Pocos sabían hasta el pasado miércoles
cuando murió, quién era Augusto Yépez Fernández. Desde ayer muy pocos lectores
de prensa y escuchas de noticieros radiales sabían que ese nombre con sus
apellidos correspondió al de un veterano periodista, cuyo único patrimonio que
nos deja, a sus 85 años, es el de recordarlo caminando y saludando a todo el
que encontraba en su andar cotidiano por el centro de Montería, como si
poseyera el don de estar en todas partes al mismo tiempo, acompañado de su buen
humor.
Como suele ocurrir en estos casos, la
muerte de un periodista veterano solo nos interesa a quienes ya empezamos a
serlo, aunque para las autoridades desde hace tiempo ya hubiera dejado existir.

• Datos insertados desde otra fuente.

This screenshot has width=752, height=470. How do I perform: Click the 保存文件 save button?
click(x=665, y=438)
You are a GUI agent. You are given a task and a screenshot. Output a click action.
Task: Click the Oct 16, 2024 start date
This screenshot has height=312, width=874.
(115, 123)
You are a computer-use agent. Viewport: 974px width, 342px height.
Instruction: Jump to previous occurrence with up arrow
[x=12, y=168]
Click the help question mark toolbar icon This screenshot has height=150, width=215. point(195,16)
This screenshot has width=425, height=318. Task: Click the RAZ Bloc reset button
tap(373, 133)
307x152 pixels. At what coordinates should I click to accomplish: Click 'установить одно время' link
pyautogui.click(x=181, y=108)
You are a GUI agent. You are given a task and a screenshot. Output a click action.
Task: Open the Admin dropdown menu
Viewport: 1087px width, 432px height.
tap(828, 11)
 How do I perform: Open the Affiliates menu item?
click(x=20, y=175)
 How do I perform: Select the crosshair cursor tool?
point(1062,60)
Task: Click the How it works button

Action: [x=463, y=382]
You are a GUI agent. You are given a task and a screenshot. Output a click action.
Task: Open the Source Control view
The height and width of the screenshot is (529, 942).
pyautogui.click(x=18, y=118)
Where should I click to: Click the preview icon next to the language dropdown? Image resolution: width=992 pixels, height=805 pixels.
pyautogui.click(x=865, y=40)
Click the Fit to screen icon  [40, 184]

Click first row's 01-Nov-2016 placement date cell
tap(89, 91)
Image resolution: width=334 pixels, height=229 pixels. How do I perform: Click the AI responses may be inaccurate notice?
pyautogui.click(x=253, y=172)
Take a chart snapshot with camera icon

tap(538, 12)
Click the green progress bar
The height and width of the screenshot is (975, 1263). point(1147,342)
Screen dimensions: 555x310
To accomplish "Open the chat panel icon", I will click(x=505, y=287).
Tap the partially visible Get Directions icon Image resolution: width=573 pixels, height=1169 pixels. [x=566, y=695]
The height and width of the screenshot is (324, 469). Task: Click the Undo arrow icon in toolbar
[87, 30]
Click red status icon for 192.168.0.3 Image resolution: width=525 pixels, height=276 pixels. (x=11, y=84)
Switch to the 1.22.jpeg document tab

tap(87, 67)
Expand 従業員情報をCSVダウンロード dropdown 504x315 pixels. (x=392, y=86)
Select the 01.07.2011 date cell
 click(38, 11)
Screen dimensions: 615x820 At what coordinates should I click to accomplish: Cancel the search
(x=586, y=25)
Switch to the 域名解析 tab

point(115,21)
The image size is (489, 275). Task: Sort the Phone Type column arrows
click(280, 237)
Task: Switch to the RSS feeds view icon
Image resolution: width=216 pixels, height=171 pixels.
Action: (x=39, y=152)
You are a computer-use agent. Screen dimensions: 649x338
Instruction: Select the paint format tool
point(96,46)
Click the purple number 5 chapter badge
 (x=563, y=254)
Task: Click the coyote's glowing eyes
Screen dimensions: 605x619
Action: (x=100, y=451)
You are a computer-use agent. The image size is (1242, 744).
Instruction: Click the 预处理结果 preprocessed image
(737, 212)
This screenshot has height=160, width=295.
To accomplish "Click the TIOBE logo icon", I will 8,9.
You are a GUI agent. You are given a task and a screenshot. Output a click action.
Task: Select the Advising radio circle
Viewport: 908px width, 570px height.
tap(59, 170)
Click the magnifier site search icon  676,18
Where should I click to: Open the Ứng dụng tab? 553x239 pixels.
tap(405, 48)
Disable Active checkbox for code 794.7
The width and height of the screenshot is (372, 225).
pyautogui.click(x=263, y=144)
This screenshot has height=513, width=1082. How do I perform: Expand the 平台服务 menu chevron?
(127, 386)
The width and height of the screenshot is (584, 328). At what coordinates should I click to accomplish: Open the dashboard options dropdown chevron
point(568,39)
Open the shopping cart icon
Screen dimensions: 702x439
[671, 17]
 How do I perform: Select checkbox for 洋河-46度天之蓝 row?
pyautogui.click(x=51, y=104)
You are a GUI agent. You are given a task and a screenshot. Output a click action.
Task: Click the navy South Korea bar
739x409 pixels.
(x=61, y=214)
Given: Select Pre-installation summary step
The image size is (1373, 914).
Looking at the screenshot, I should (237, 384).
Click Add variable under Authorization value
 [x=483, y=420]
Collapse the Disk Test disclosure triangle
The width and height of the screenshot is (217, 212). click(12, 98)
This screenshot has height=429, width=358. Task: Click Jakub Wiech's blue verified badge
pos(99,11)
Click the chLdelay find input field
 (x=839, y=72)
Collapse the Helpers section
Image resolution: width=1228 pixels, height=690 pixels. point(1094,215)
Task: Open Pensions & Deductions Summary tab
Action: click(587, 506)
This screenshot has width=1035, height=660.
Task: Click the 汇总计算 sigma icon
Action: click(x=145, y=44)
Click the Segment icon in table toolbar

Quienes hicimos el curso de seguimiento a Yépez Fernández lo recordaremos como
el locutor estrella de La Voz del Sinú, animador de fiestas populares,
corresponsal de prensa, animador de radioteatro y narrador deportivo, mientras sus
contemporáneos evocaran sus animaciones en los teatros Variedades y
Montería, en donde Daniel Santos,
Liberta La Marque, Celia Cruz y la Sonora Matancera le sacaban rebanadas de
música a la Habana.
En fin, Augusto Yépez perteneció a ese admirable
mosaico de periodistas autodidactas que en su época tenían más tiempo para la
imaginación y para soñar que para sobrevivir, el de los periodistas que no
tenían un instrumento distinto que el de su propia inteligencia, su recia
voluntad y su vocación arrasadora, contrario a lo que ocurre hoy día en este
mundo del espectáculo, la frivolidad y lo artificial, donde muchos
principiantes y, otros que no lo son tanto, aspiran a la gloria y a la fama,
puesta en pública subasta por el poder, el mercadeo y la sociedad de consumo.